In my former job I constantly encountered people on the skeptical edge of non-belief. I was a pastor at a church. But I was a pastor specifically tasked with reaching the unconvinced among our weekend attenders. And among this group of people a frequent, painful experience for them was “worship time”.
“OK, everyone, now is when we stare at words on a glowing screen with no house lights on and sing worship songs to God.” Most skeptics and not-yet-convinced spiritual seekers loath this part of the Sunday morning experience. One guy I know used to synchronize his nicotine routine to coincide (in liturgical precision) with the first worship set.
It isn’t just the smoker-seekers, though. Lots of us Christians actually fake our enthusiasm for corporate worship. Its because many of us don’t really get why we have to do it. I became convinced of this last week – due to a sermon I was asked to preach by a friend at his church. A sermon that may have just cured me.
This might convince you to NEVER complain about worship again. Ever.
Pastor Roo picked the most intriguing passage for his series, God Mode Activation – bringing God into everyday life. In 2 Chron 20, the southern kingdom of Judah finds itself under military threat. Jehoshaphat, king and commander in chief of Judah’s army proves true to his name (Let Jehovah Decide) and seeks Yahweh’s direction in prayer before going into battle.
Here’s where things get weird. God decides. God brings in the big guns to deal with the Moabites – instead of Jehoshaphat calling the shots, Jahaziel gets the nod. Jahaziel the Choir Director! Yup. Do you know how awful the average choir director is at military strategy? Just think about how awful the average tone-deaf drill Sargent might be at singing. Somewhere south of that.
God gives Jahaziel the clear directive to station the choir at the front – armed with nothing but their hymnals and dressed in nothing but their best choir robes! Everyone else (presumably including the army) is to stand behind them. Jahaziel selects a famous psalm of Asaph as one of the songs the choir (and everyone else) will be singing. “If this works like Yahweh told me, NONE of you will have to lift a finger. God will fight this battle for us!”

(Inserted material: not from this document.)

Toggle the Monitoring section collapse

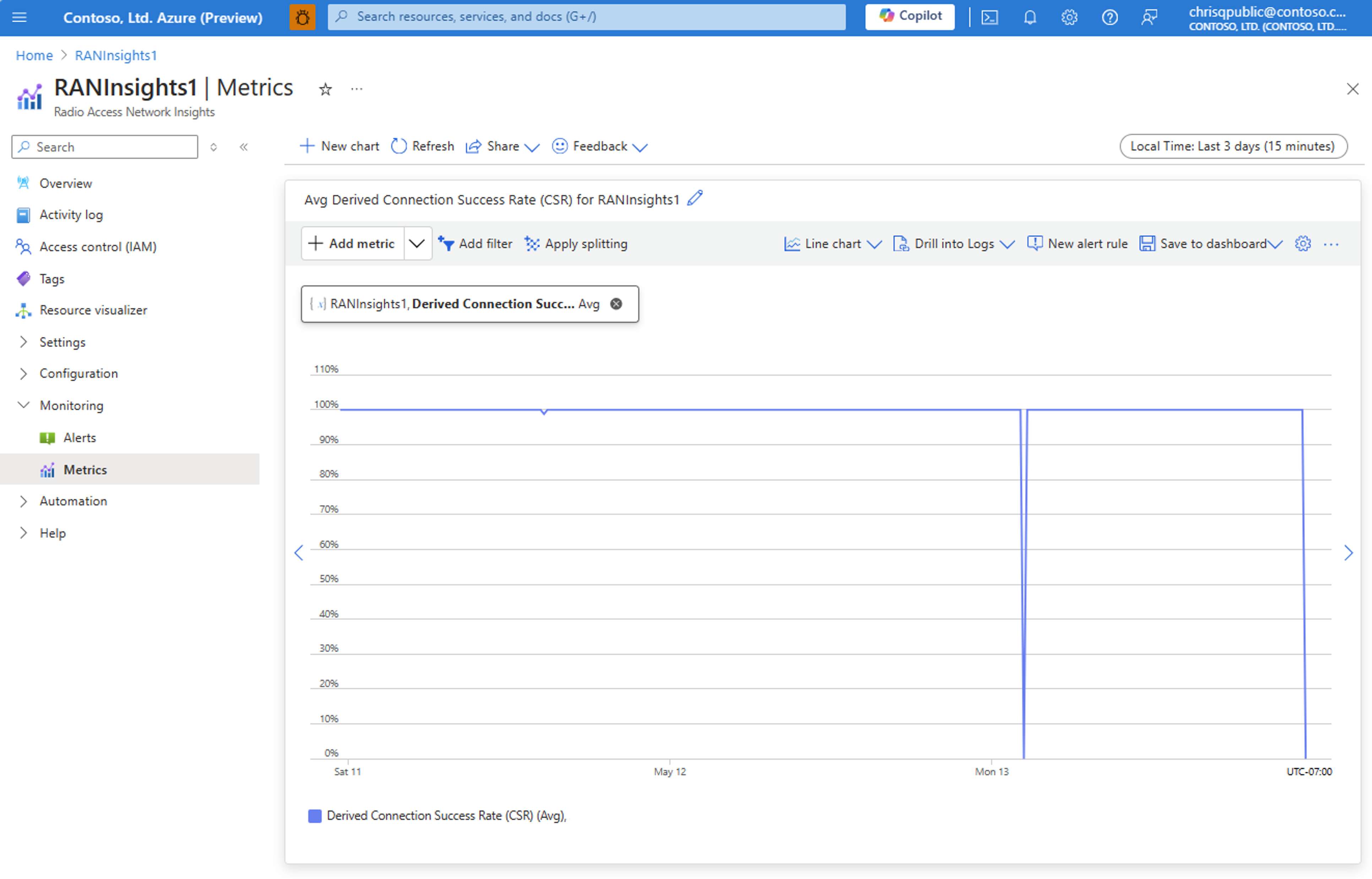(x=22, y=405)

Evidently, worship must mean something vastly different to Yahweh, than it does to us. Humans get in trouble when we pretend to know more about God than he’s told us. No one today would put something like this on a list of good reasons to worship God. Most today bicker about whether or not we like the music, whether or not we like the worship leader’s style, or whether it “moves us” emotionally/spiritually. We’re incessant consumers – especially of over-produced worship experiences.
I guarantee you NO ONE in Jahaziel’s audience that day gave a thought about the play list, the instruments, the lyrics, or how freakin long they had to stand and sing. “Yahweh has asked us to honor him this way. Worship means we invite Yahweh’s saving presence among us as we face our enemy.” That’s it. Turns out that was enough. That was what was so important to Yahweh.

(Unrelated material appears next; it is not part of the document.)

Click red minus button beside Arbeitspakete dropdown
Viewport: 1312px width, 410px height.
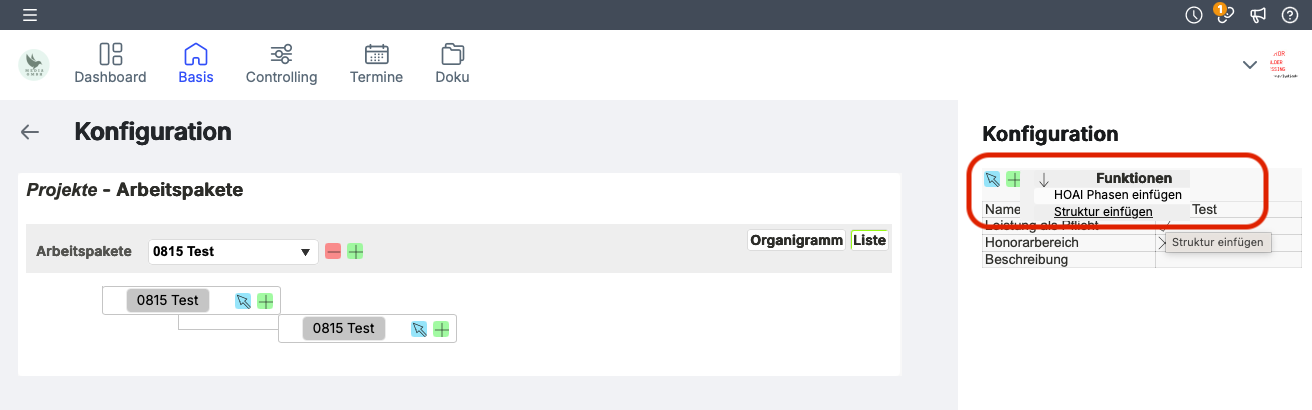tap(333, 251)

The narrative goes on to describe how Yahweh smote the ruin of Judah’s enemies that day. Right in front of their eyes. Right in the middle of the first worship set. Maybe if we could figure out why worship is so important to him today, he’d show up and do the same.
I must say it felt great to prepare a message and preach it. I haven’t had the chance to teach to a crowd since July of 2016. Here’s the whole ugly mess of notes I used for the sake of my most avid readers.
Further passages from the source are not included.